La Casa Famiglia ospita molti nuclei familiari che versano in gravi difficoltà economiche, sociali e relazionali. I servizi attivati consentono alle donne di poter lasciare i figli con sicurezza ed in modo totalmente gratuito mentre si recano ai loro lavori, spesso faticosamente ottenuti e mantenuti. Le condizioni di questi nuclei familiari impongono una serie di imprescindibili questioni agli operatori sociali che a vario titolo se ne occupano. Nella grande maggioranza dei casi, infatti, i figli di queste donne e questi uomini migranti, sono nati in Italia e si trovano quindi a cavallo tra due mondi. Sono figli di stranieri ma spesso non hanno mai avuto la possibilità di visitare il proprio paese d’origine, d’altro canto non sono riconosciuti dallo stato come cittadini italiani e sono quindi costretti a vivere senza un’identità chiara e definita. Vivono le lacerazioni ed i dolori dei genitori, nostalgicamente straziati dal ricordo dei cari e della terra d’origine ma non riescono neppure a lasciarsela alle spalle ed a vivere come bambini e ragazzi a pieno titolo e diritto italiani.

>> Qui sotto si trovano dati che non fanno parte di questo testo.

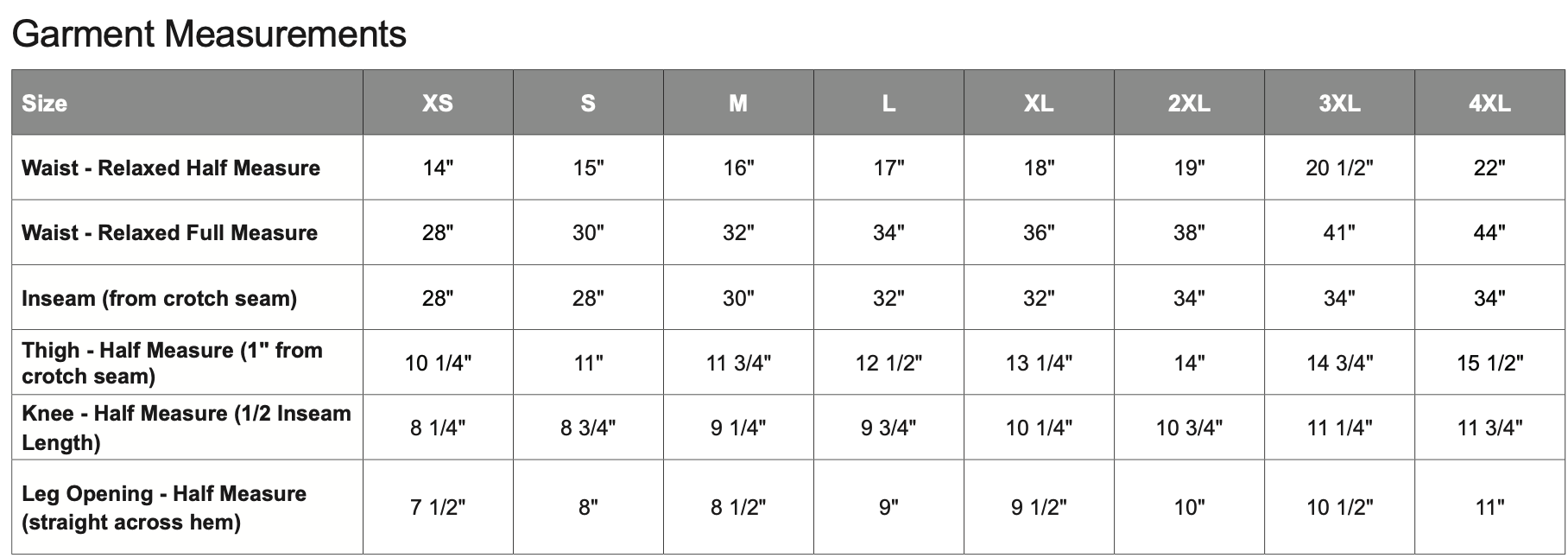This screenshot has width=1568, height=558.
Task: Click the Size header cell
Action: [45, 104]
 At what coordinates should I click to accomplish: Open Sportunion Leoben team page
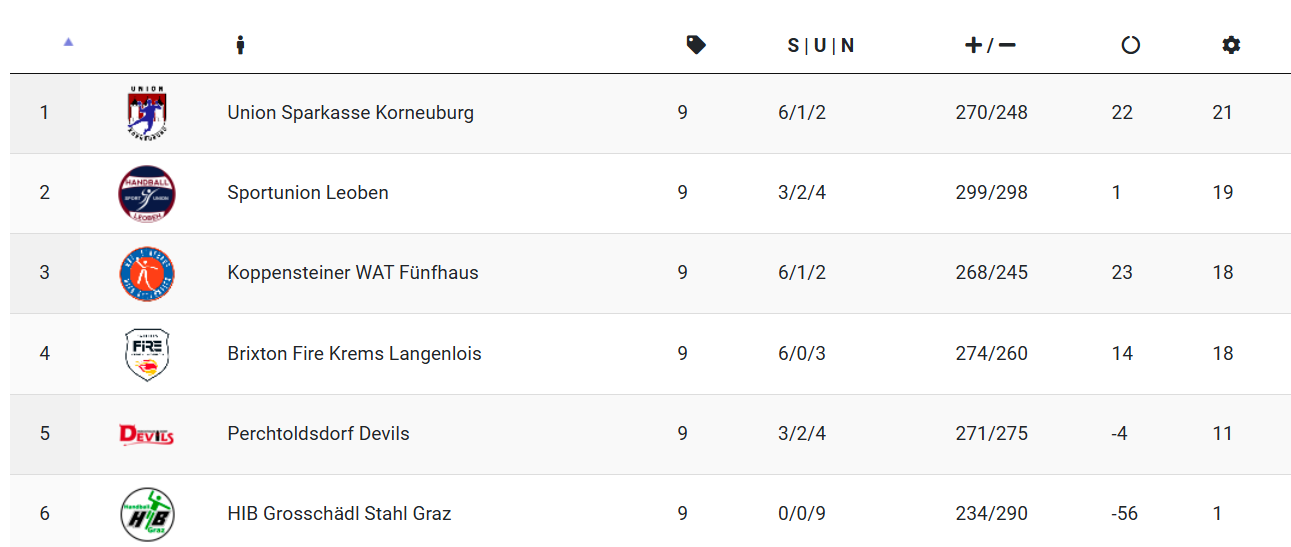[x=308, y=192]
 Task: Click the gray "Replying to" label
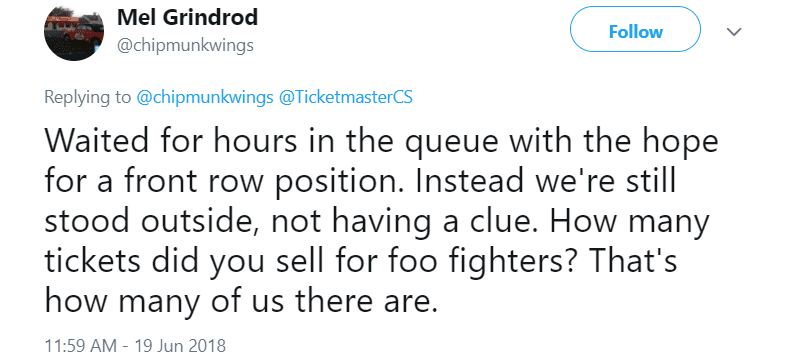(88, 97)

La complessità psichica di queste condizioni – frequentemente aggravate dalla mancanza di mezzi economici che consentano loro una vita dignitosa – rende estremamente fragili ed esposte alla sofferenza psichica i vari nuclei famigliari. La difficoltà d’inserimento sociale e culturale dei minori. L’impossibilità, a volte, di ottenere un permesso di soggiorno, la difficoltà ad apprendere pienamente la lingua straniera e l’incomprensibilità dei meccanismi burocratici del nostro paese, ci impone di sostenerli da un punto di vista sociale e concreto e da un punto di vista psicologico.

Sostegno concreto

Le donne che si recano con grande puntualità allo sportello vivono sovente in uno stato di grande solitudine, sofferenza e nostalgia. Non si fidano pienamente, pur usufruendone, dei servizi pubblici mentre si sentono al sicuro nello spazio della casa famiglia che più e più volte ha dimostrato loro l’affidabilità, il rispetto e la discrezione dei suoi operatori. Per questo, crediamo, un tale spazio svolge pienamente la sua funzione di sostegno.

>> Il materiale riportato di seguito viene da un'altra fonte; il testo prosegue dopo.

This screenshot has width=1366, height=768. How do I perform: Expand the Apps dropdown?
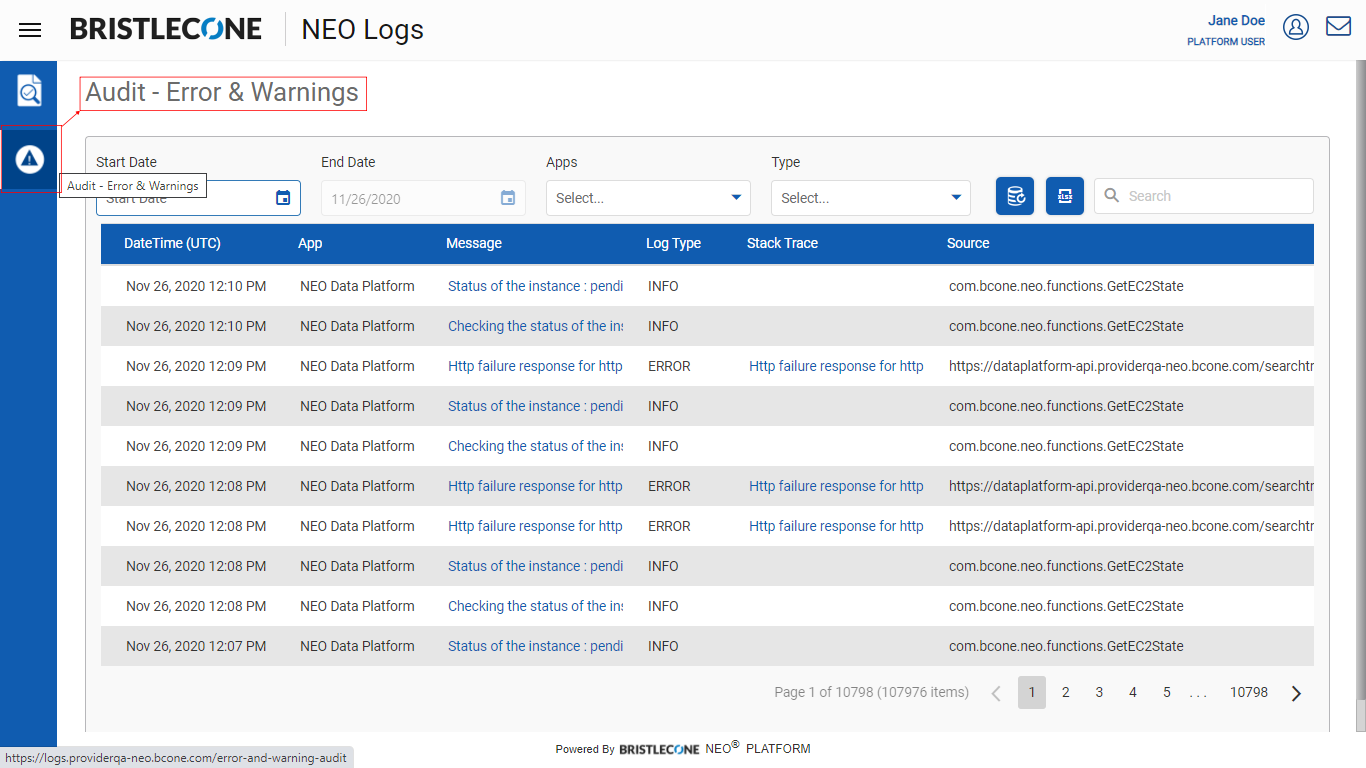(648, 198)
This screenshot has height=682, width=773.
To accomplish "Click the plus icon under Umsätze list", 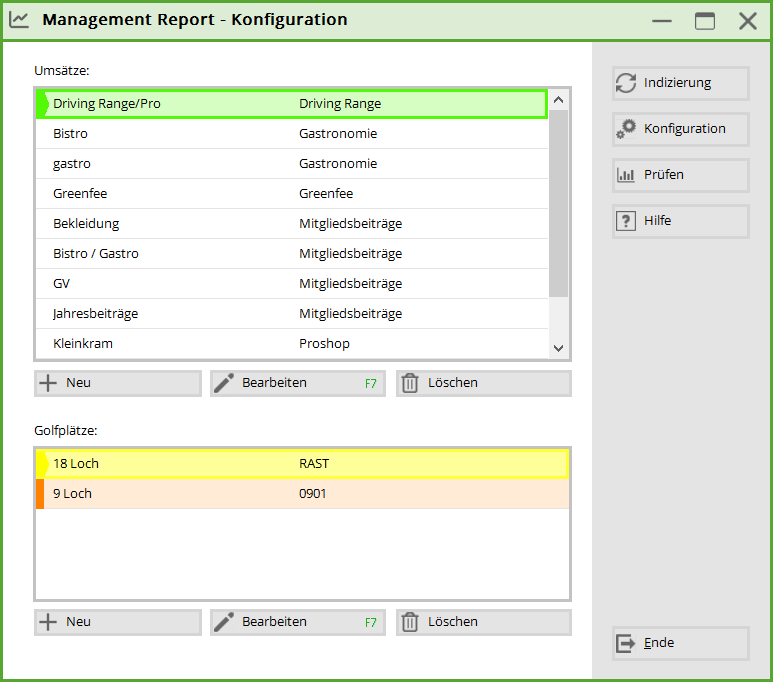I will 47,383.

Pur nella diversità di origini e situazioni delle molte donne che usufruiscono del Servizio, nella storia pregressa alla migrazione profondamente differente per l’una e per l’altra, una volta giunte in Italia le condizioni psichiche e concrete si sono avvicinate. Tutte sono in Italia da più di dieci anni e tutte non hanno la possibilità di tornare a visitare i propri cari nel paese d’origine. A volte, addirittura, non hanno avuto l’occasione di recarsi al funerale di uno dei genitori morti lontani da loro. I loro figli sono nati e cresciuti in Italia, frequentano le scuole italiane e parlano la lingua meglio di loro.

Il lavoro che stanno portando avanti consiste essenzialmente nel ricostruire i fili della loro storia passata, nel mondare le ferite della lontananza e dell’“esilio forzato”, nel riprendere i motivi del viaggio e dell’allontanamento dalla famiglia d’origine spesso rimosso perché troppo doloroso da affrontare. Inoltre il sostegno di cui hanno immenso bisogno riguarda la loro vita quotidiana, il lavoro precario, i problemi con la casa, la gestione dei figli che crescono e non si sentono “né carne né pesce” (come diranno molte madri).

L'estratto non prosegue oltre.